I don't know but I am considering the possibility that even for everyday tasks, this kind of exploratory shortcut can be a simple convenience. Furthermore, it is precisely the lack of context that enables LLMs to make these non-human, non-specific connective leaps, their weakness also being their strength. In this sense, they bode as a new kind of discursive common-ground--if human conversants are saying things that an LLM can easily catch then LLMs could even serve as the lowest-common-denominator for laying out arguments, disagreements, talking past each other, etc. But that's in principle, and in practice that is too idealistic, as long as these are built and owned as capitalist IPs.

> And also, I don't trust some misandric f*ck not to sell my data before piping it into my dataset.

..."misandric"? Is this some kind of red pill MRA persecution complex shibboleth you picked up from Andrew Tate's youtube channel and like to interject into all your emails and postings?

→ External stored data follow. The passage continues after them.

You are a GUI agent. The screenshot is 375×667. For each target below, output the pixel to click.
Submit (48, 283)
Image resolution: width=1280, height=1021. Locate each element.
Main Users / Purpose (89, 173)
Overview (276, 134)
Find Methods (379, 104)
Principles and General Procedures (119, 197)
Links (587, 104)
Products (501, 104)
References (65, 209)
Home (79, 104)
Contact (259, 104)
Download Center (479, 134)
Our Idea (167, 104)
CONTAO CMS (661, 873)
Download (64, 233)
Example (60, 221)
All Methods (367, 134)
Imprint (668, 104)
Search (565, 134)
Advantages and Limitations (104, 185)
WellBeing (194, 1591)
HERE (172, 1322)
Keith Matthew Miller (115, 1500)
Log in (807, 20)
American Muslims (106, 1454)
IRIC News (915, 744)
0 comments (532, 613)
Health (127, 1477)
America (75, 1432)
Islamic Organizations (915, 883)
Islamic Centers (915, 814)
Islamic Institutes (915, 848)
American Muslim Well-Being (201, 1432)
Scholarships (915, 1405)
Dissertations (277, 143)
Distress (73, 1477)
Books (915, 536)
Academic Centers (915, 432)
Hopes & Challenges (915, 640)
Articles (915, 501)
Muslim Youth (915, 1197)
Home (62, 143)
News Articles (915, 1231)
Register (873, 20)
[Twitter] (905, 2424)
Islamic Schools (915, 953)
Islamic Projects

Do you really think some "f*ck" out there is hell bent on persecuting you just because you're male, and not just because they're a "f*ck" who is out to sell everyone's data no matter what their gender? Do you really believe they're not out to sell women's data too?

So in the spirit of this discussion, just how would you write a prompt explaining to an LLM when you like to interject words like "misandric" into your email and postings, so it really sounds like you writing? Why did you choose that particular term, and how would you explain in an LLM system prompt when and why you use it? Do you believe you get reverse discriminated against, persecuted, and picked on just because you're male, and choose to use that term because you want to signal your male persecution complex to everyone?